Elfreth’s Alley



In my first Georgetown post I had pictures of the oldest house in Washington, D.C. dating from before the Revolutionary War, and this post is about Elfreth’s Alley, the oldest residential street in the United States right in Philadelphia! If you haven’t been to Elfreth’s Alley yet, it’s a quaint little street just a short walk from the main attractions in Old City. It was started in 1702, and most of the 32 homes began construction in the 1720s and 1730s.

So where did Elfreth’s Alley get its name? It was named for Jeremiah Elfreth, a blacksmith and one of the property owners on that street. The street actually didn’t start preservation until the 1930s and saved it from demolition (can you believe people wanted to demolish America’s oldest neighborhood??), and they did a great job preserving it! 

I really like Elfreth’s Alley because unlike a museum, you can actually stand in the middle and be surrounded by such a neat part of history. You don’t need tickets or anything (although there is a museum there if you’re interested), and you can just walk around and take as many pictures as you want! So if you haven’t checked out Elfreth’s Alley yet, you should definitely pay it a visit!

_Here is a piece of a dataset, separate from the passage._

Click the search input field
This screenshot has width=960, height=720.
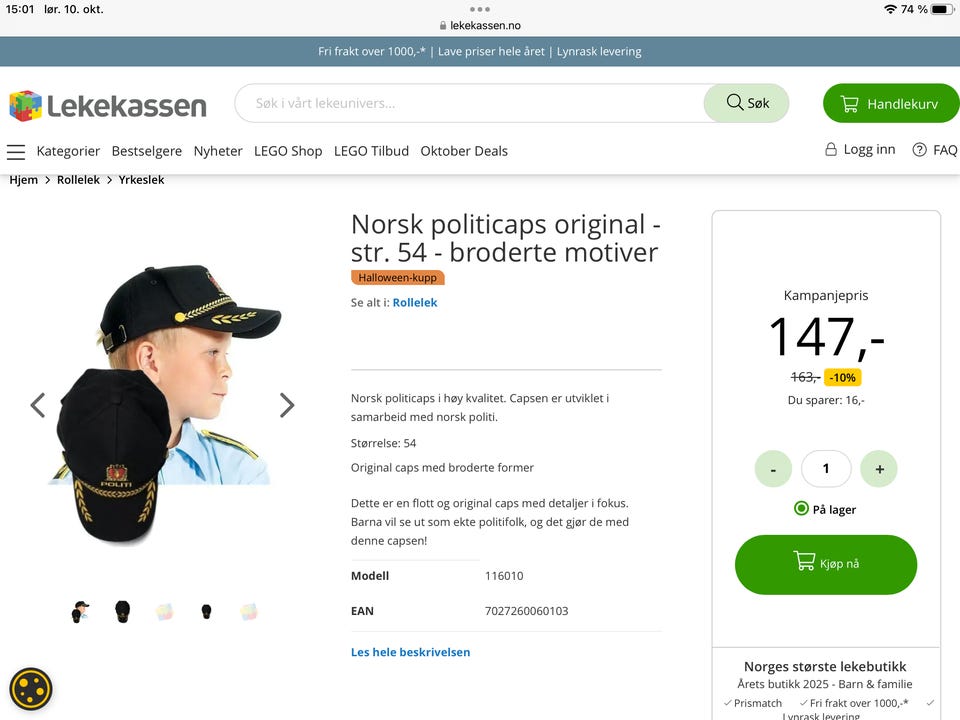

(Side note, these pictures are black and white like most of my blog – see why here – but Elfreth’s Alley is actually very colorful if anyone wants to see the original pictures!)




I love these cellar doors all over Philadelphia!

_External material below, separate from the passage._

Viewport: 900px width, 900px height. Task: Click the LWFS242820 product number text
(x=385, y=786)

I LOVE that little stained glass window!




There are also mini alleys that you can explore!






I love all the little historical quirks!





Has anyone visited Elfreth’s Alley yet? Stay tuned for more historic Philadelphia posts! 🙂 

Blog, Historical Philadelphia, North America, Photography

  1. Ray says:

    That is really cool to see America’s oldest neighbourhood. Any pubs on this street? Or is it strictly residential buildings here?

  2. Christina says:

    I love black and white images! Also, I don’t know why, but I’m obsessed with that “Bladens Court” sign. Maybe it has to do with the fact that I just love it when visible age on items hint at the history that took place around them. 🙂

  3. Julia, I am so glad I found you as another Philadelphian because I can already tell you’re going to teach me so much about the history of this city. I’ve been to Elfreth’s Alley, but it was really great to learn some facts behind it! I’m thinking of taking a free walking tour in Old City this Spring…after 7 years here. 😉 Let me know if you’d ever want to join!

    • Julia says:

      That would be great! 🙂 I love learning all these little fun facts about Philly, but I feel like there’s tons more that I don’t know yet!